The 45-year-old justice has plenty of experience with the high court, having worked as a clerk for the late Justice John Paul Stevens and served as acting deputy solicitor general in the Obama administration. At the Justice Department, she also earned the Attorney General's Award for Exceptional Service – the department's highest award for employee performance, CNN reported.

At the California Supreme Court, her high-profile opinions include maintaining that law enforcement couldn’t search a woman's purse without a warrant after she declined to provide a driver's license and upholding a California law that requires law enforcement to collect DNA samples, as well as fingerprints, from all persons arrested for or convicted of felony offenses, CNN reported. 

The Supreme Court’s influence on the workplace has already been evident this year, as it blocked Biden’s vaccine mandate for private employers.

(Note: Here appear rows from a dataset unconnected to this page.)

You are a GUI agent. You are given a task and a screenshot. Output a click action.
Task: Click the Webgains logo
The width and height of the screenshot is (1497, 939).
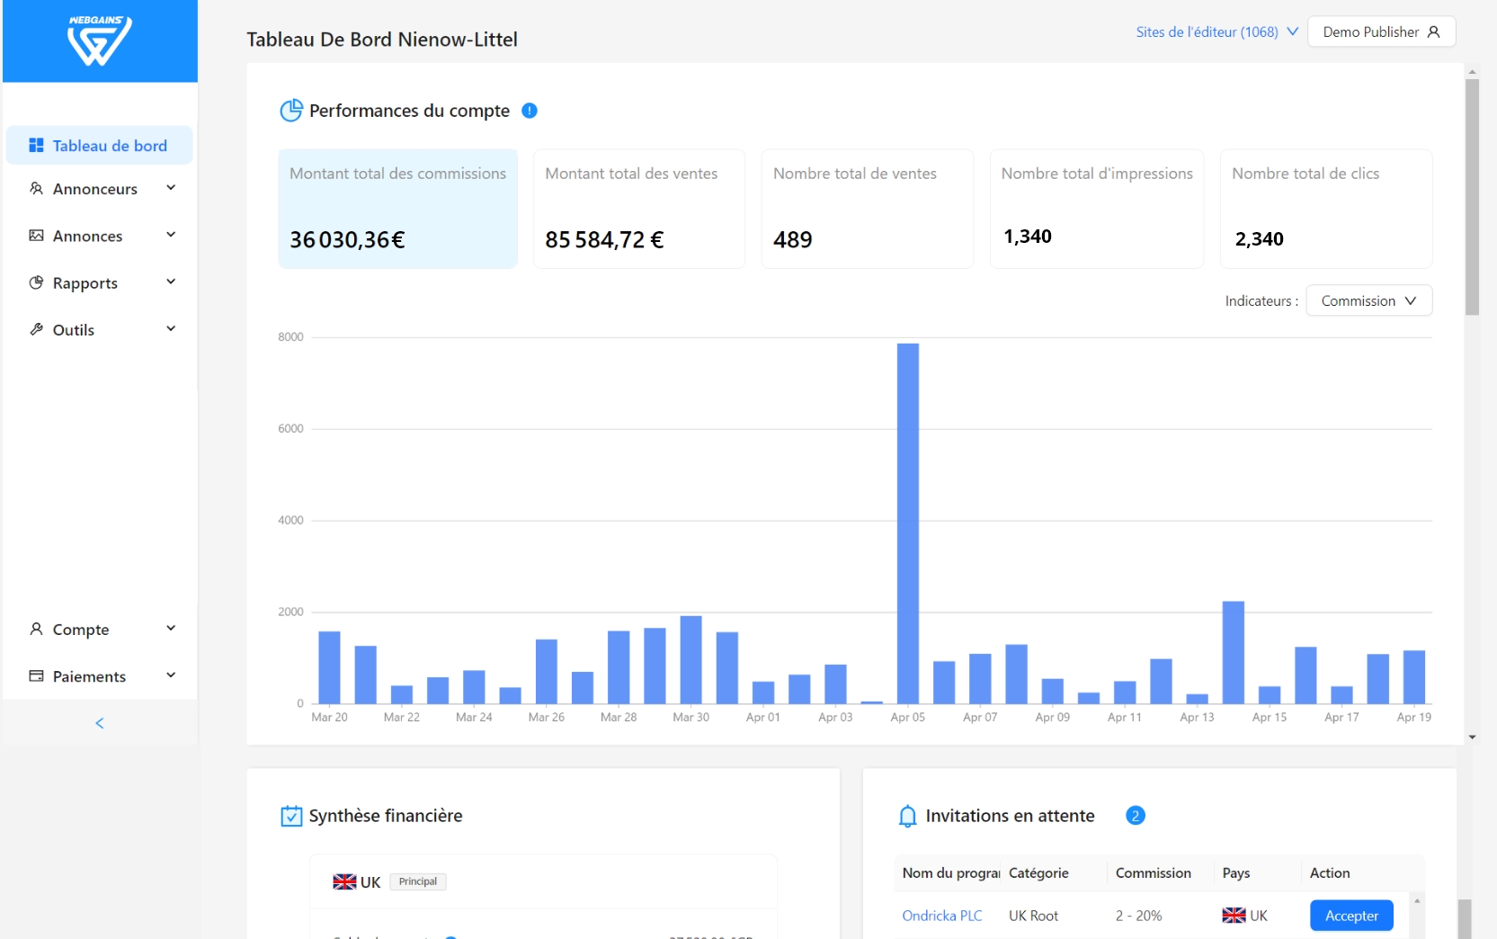100,40
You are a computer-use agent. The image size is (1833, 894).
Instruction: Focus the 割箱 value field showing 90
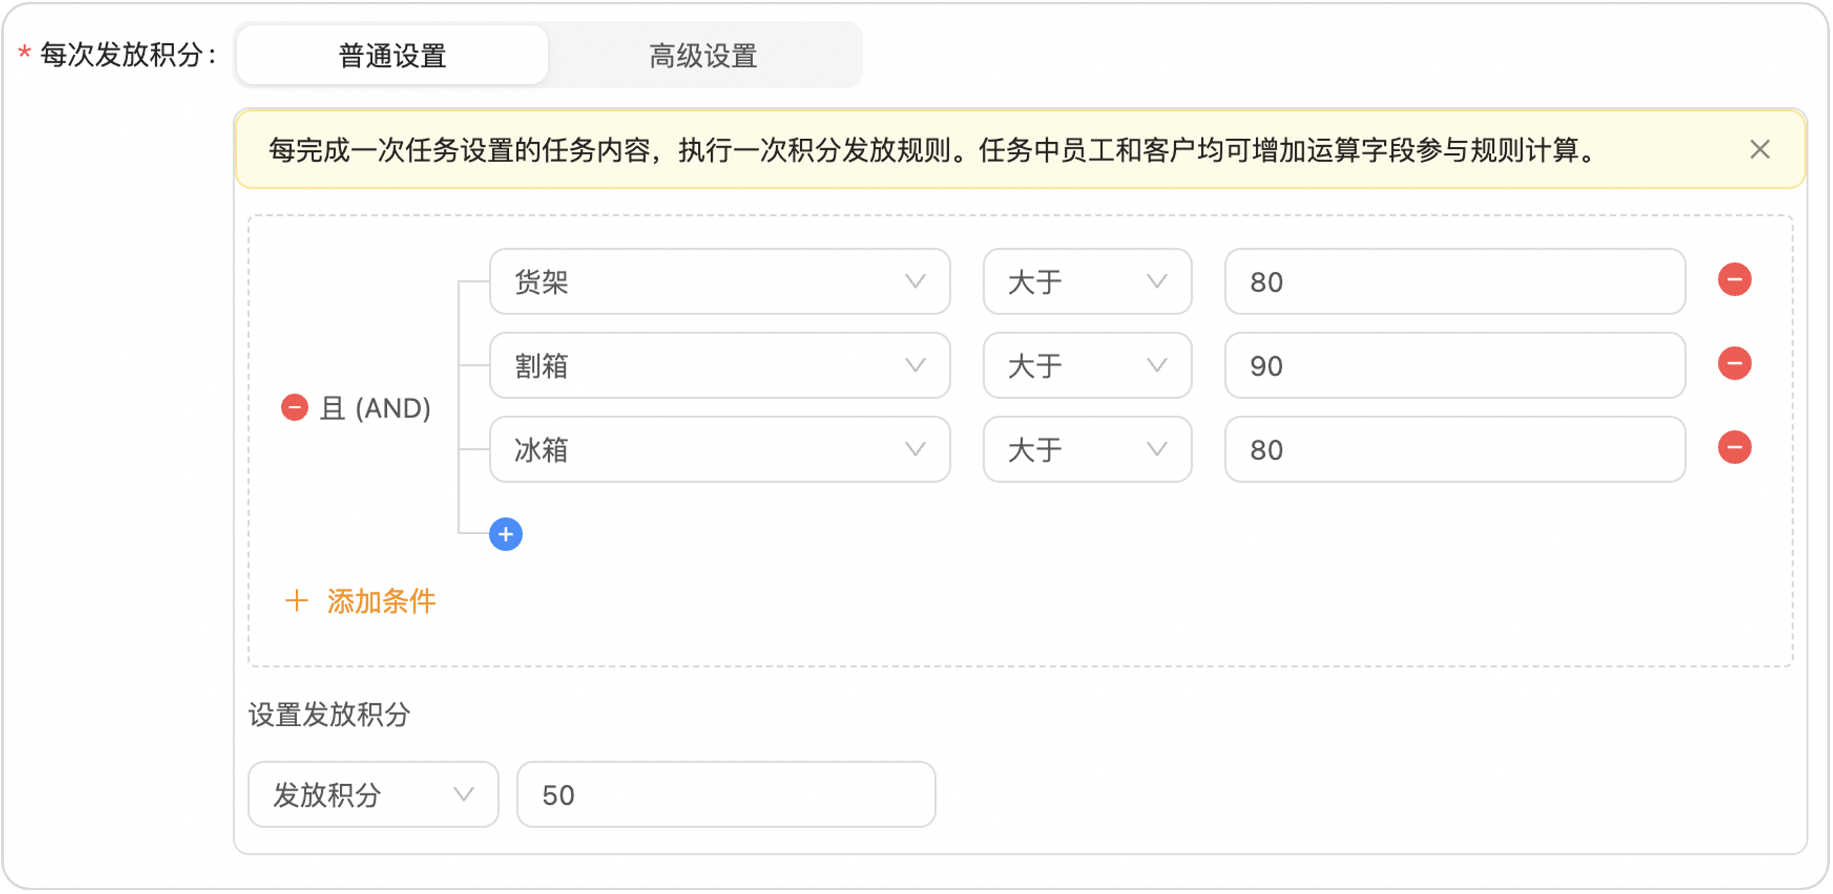tap(1454, 366)
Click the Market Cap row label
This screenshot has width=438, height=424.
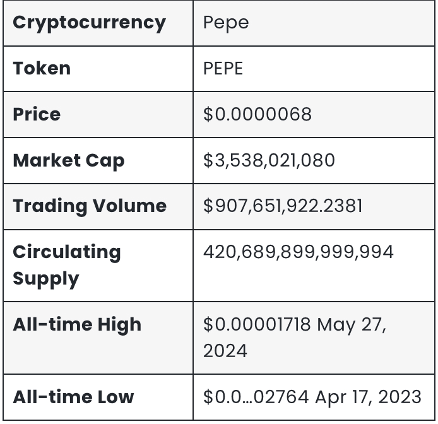(x=69, y=160)
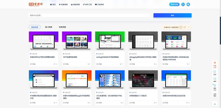Screen dimensions: 221x108
Task: Open the 首页 home menu item
Action: [x=53, y=4]
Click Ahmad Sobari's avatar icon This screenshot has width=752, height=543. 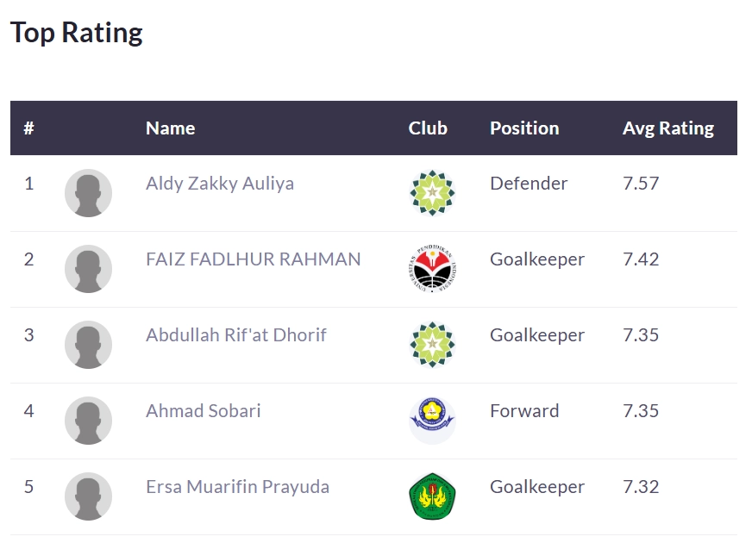[x=88, y=421]
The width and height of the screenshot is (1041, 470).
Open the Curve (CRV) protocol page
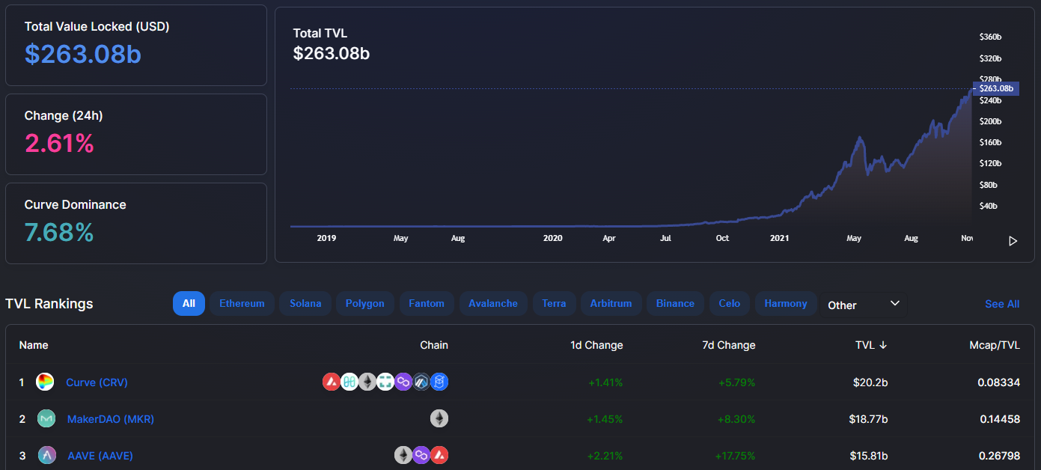pyautogui.click(x=97, y=382)
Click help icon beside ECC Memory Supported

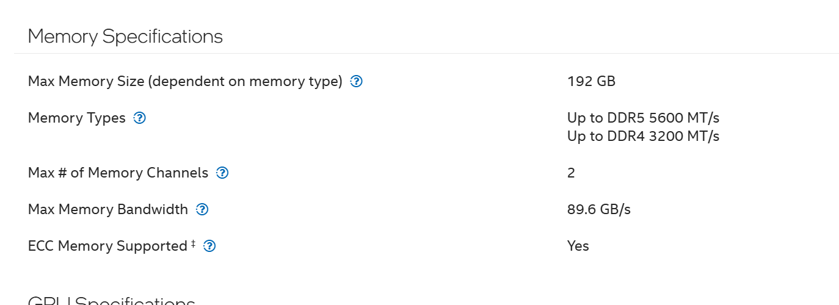pos(209,246)
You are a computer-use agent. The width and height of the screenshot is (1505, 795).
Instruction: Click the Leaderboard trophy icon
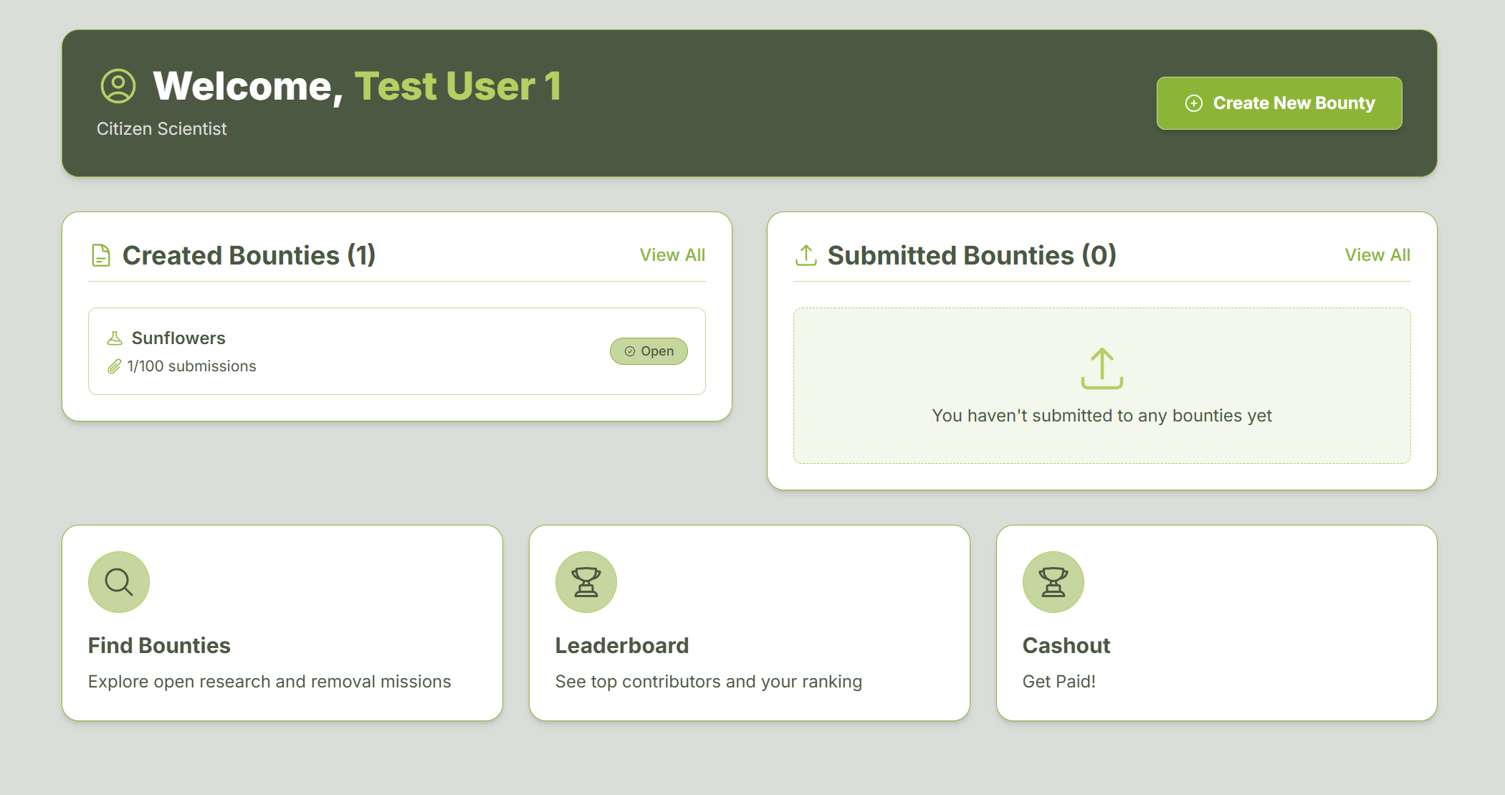tap(586, 582)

Read more: ‘No recourse’ for employees who lost jobs because of vaccine mandates, lawyer says

The mandate, which would have impacted more than 80 million workers, required that workers at businesses with 100 or more employees be fully vaccinated against COVID-19 or submit to weekly coronavirus tests to confirm they don’t have the virus. It also required unvaccinated workers to wear masks indoors at work. The Occupational Safety and Health Administration (OSHA) estimated that the emergency temporary standard (ETS) could save more than 6,500 lives and prevent over 250,000 hospitalizations in the six months that it would be in effect.

“OSHA has never before imposed such a mandate. Nor has Congress. Indeed, although Congress has enacted significant legislation addressing the COVID–19 pandemic, it has declined to enact any measure similar to what OSHA has promulgated here,” the conservatives wrote in an unsigned opinion, The Associated Press reported.

“Acting outside of its competence and without legal basis, the Court displaces the judgments of the government officials given the responsibility to respond to workplace health emergencies,” Justices Breyer, Elena Kagan and Sonia Sotomayor wrote in a joint dissent.

Conversely, by a 5-4 vote, the Supreme Court ruled in favor of Biden’s vaccine mandate for health care workers at facilities receiving Medicare and Medicaid funding. The mandate affects more than 17 million workers in approximately 76,000 healthcare facilities and government-funded home healthcare workers across the country.